Régina : Le compte administratif 2015 rejeté, la gestion du maire Michel Quammie désavouée

politique
Réunion du conseil municipal à Régina
Réunion du conseil municipal à Régina le 19 avril ©Olivier Damone
L' adoption des budgets primitifs a posé problème aux municipalités d'Iracoubo et Matoury. A Régina, ce 19 avril, le compte administratif 2015 a aussi été rejeté confirmant la discorde déclarée depuis 2014 entre Michel Quammie et la plupart de ses conseillers municipaux.
Le conseil municipal de Régina a repris du service. Ce 19 avril se tenait à 10h00, une séance ordinaire du conseil municipal après plusieurs mois sans réunion. Il y avait 4 points à l'ordre du jour dont le compte administratif 2015 et le budget primitif 2016. 
La séance a duré moins d'une 1h. Après une suspension de séance, le conseil municipal s'est prononcé sur le 1er point à l'ordre du jour, l'adoption du compte de gestion. Ce dernier a été rejeté par 9 voix contre 3 voix pour et 2 abstentions. Le motif retenu est la non communication des documents en temps et en heure.La séance a été immédiatement levée.

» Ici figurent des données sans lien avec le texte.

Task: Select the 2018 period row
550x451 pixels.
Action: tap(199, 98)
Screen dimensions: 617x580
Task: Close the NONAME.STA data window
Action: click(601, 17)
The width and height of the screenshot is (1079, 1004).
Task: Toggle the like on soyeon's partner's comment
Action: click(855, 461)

Avec Régina, et après Iracoubo et Matoury, cela porte à trois le nombre de communes pour lesquelles le préfet de Guyane Martin Jeager devra procéder à l'exécution des documents administratifs.
Ce conseil municipal s'est déroulé dans un contexte politique tendu avec une majorité qui a volé en éclat dès 2014, lors de son installation.
Une séance sous haute tension
C'était  effectivement des retrouvailles pour les membres du conseil municipal de Régina après plus de 7 mois sans une seule séance. Quinze élus dont une dizaine farouchement opposés au maire sur la question de création d’un poste d’adjoint spécial pour Kaw et depuis sa décision de remanier, aussi, l’assemblée et d’enlever les délégations aux 2ème et 4ème adjoint : Céline Parent et Antoine Madère. Cela se passait en octobre 2014.
Michel Quammie, le maire, depuis, campe sur sa position : refus catégorique de revenir sur sa décision dans le cadre d’un conseil municipal extraordinaire comme réclamés par les conseillers contestataires. Ces derniers portent l’affaire devant le tribunal administratif. La requête jugée recevable par le tribunal, la décision est mise en délibérée au 21 Avril prochain, ce jeudi donc, sur la base des conclusions du rapporteur public en faveur du conseil extraordinaire dans un délai d’un mois à partir de la notification du tribunal.